After the surgical excision of the tumor, severity of TR decreased from severe to mild. Her breathlessness decreased. Patient was administered anticoagulation therapy postsurgery. Echocardiographic follow-up at 6 months revealed no recurrence.
DISCUSSION
We experienced a case of 26-year-old female with acute pulmonary embolism attributed to embolization of degenerating tumor fragments from multicentric RA and RV myxoma, sporadic in nature, as there was no family history of cardiac tumors in first-degree and second-degree relatives. Echocardiographic screening in relatives was normal. Usually, myxomas present with obstructive, constitutional or embolic symptoms.
Our patient had no constitutional symptoms of fever, weight loss, malaise or joint pains. She had no obstructive symptoms of exertional dyspnea or positional syncope in the past. Embolism occurs in 30–40% of patients with myxoma.[4,5] Since most myxomas are located in the LA, systemic embolism is particularly frequent. Pulmonary thrombo-embolism is reported to occur in approximately 3.2% of myxoma patients.[6] Pulmonary embolism is the most dreaded and devastating complication of right-sided myxoma. In cases of right atrial myxomas, clinically evident embolic events are uncommon. Nevertheless, there have been reports of embolization of thrombi or tumor fragments into the pulmonary vessels in cases of right atrial or right ventricular myxoma.[7,8]
Carney's syndrome consists of myxomas in other locations (breast or skin), spotty pigmentation (lentigines, pigmented nevi or both) and endocrine overactivity (pituitary adenoma, primary pigmented nodular adrenocortical disease, bilateral testicular tumors and schwannomas.[9,10]
Approximately 7% of cardiac mxyomas are familial or part of Carney's complex. Familial myxomas tend to occur in younger individuals, are often multiple in locations and more likely to have postoperative recurrences. In the case presented here, despite being a multicentric tumor with younger age at presentation, there was no family history unlike other multicentric cardiac myxomas and thus favoring a sporadic occurrence.
Primary benign cardiac tumors are a potentially curable form of heart disease. Early surgical excision of the cardiac myxoma is advocated to prevent embolization, sudden cardiac death and for relief of obstructive symptoms. Cardiac myxomas recur in approximately 12–22% of familial cases and in <3% of sporadic cases.[11] Recurrence is attributed to incomplete, inadequate resection of the tumor, multicentricity, younger age at diagnosis and familial myxoma syndrome.
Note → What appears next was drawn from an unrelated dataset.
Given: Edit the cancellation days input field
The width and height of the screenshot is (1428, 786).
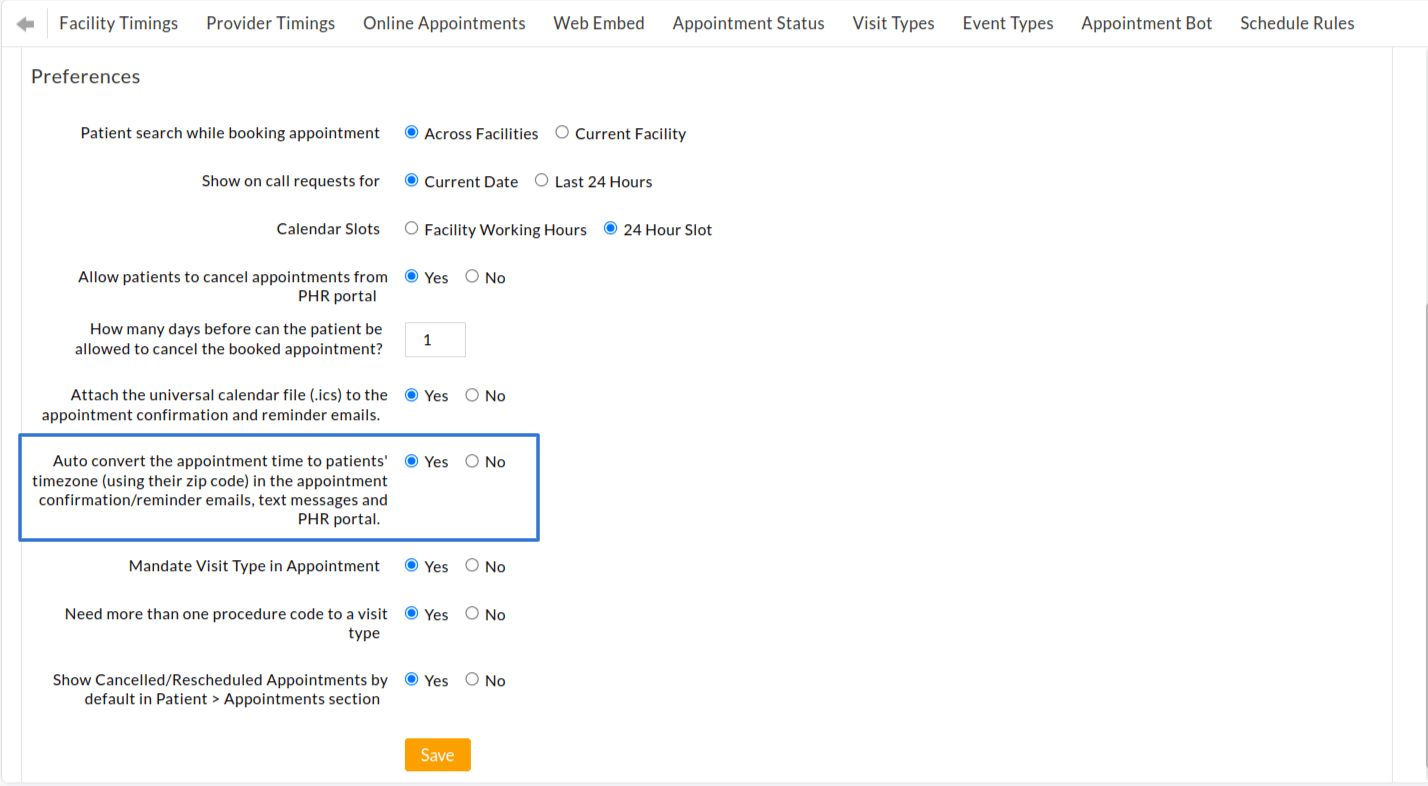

Annual follow-up examination with echocardiography is recommended in multicentric myxoma postoperatively due to recurrence risk.
CONCLUSION
In patients presenting with sudden onset of dyspnea especially young patients, tumor embolization from right sided tumors should be kept in the differential diagnosis, and timely transthoracic echocardiogram in the emergency room can help in fast-tracking the patient for urgent cardiac surgery to prevent the catastrophic complication of pulmonary embolism and sudden cardiac death.
Footnotes
Source of Support: Nil
Conflict of Interest: None declared.